• [DOCUMENT EXTRACT]
• • • • •

A new focus on taking risks and risk management

Not every company action must be expensive or irrevocable, said Garcia-Dastugue, who noted that bringing risk management into the supply chain practice can be relatively inexpensive, even for small- and medium-sized businesses.

"Risk management tools are one of the safest [investments] a company can make," he said, noting, "you have to understand the relationship between the supply risk you have and the customer risk you have." In many companies, 20% or more of the customer base might account for up to 80% of sales. He recommends a traffic light method of staying current on the supply chain process. "Green means go, yellow, keep an eye on things, and red, manage to the smallest possible detail."

Technology knowledge is key

All companies, big or small, must use software and digitization to better understand their internal operations. Digital technology needs to run across the entire supply chain, including suppliers, logistics carriers and retailers. The data gathered from technology-based transparency lets companies better understand their business, which undergirds resiliency.

• • • • •

• [RECORDED DATA]
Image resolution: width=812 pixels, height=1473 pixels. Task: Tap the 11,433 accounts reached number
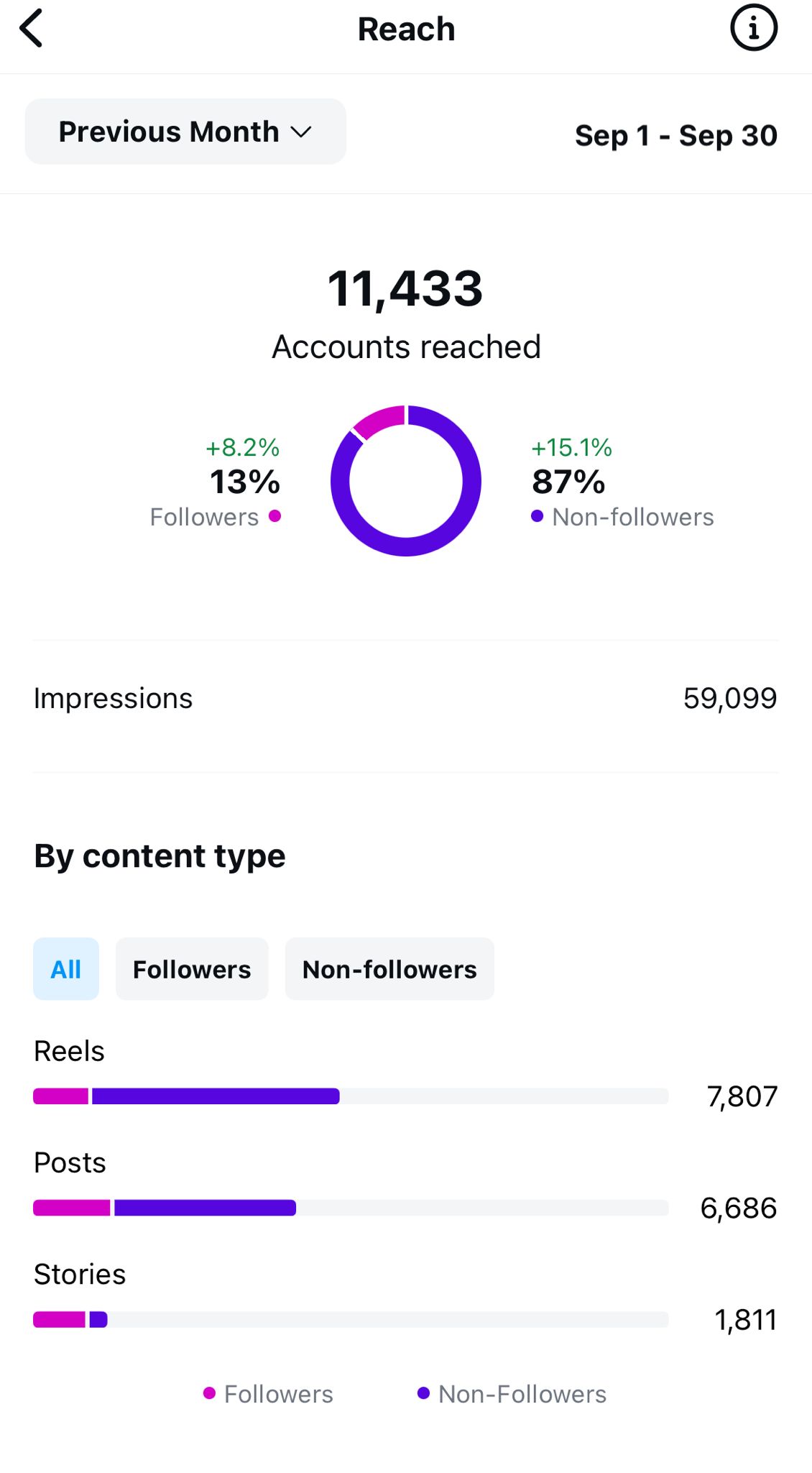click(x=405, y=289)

• • • • •

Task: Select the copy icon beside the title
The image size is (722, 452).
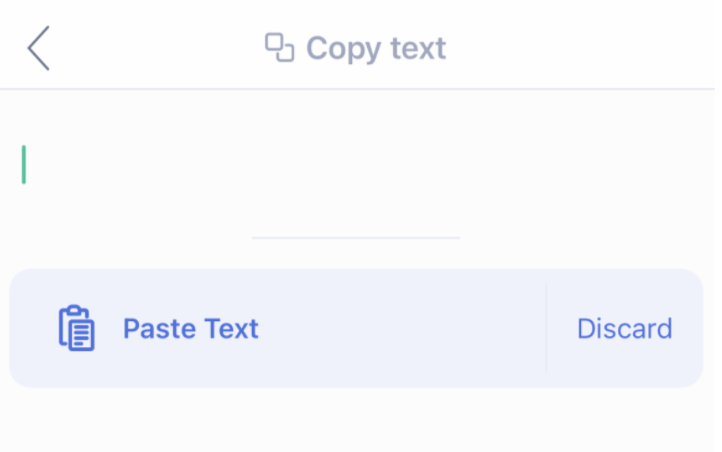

• • • • •

• [TASKS TO COMPLETE]
(a) Answer these questions using the supply chain risk text:
(i) What does yellow mean in the traffic light method?
(ii) In many companies, up to what share of sales might 20% or more of the customer base account for?
(iii) Besides suppliers, which two groups does digital technology need to run across?
(b) From the supply chain risk text, extract the passage that begins at the words "A new focus" and stops after the words "and medium-sized businesses.". Copy it without any changes.

• [SOLUTIONS FOR EACH TASK]
(a)
(i) Keep an eye on things.
(ii) Up to 80%.
(iii) Logistics carriers and retailers.

(b)
A new focus on taking risks and risk management

Not every company action must be expensive or irrevocable, said Garcia-Dastugue, who noted that bringing risk management into the supply chain practice can be relatively inexpensive, even for small- and medium-sized businesses.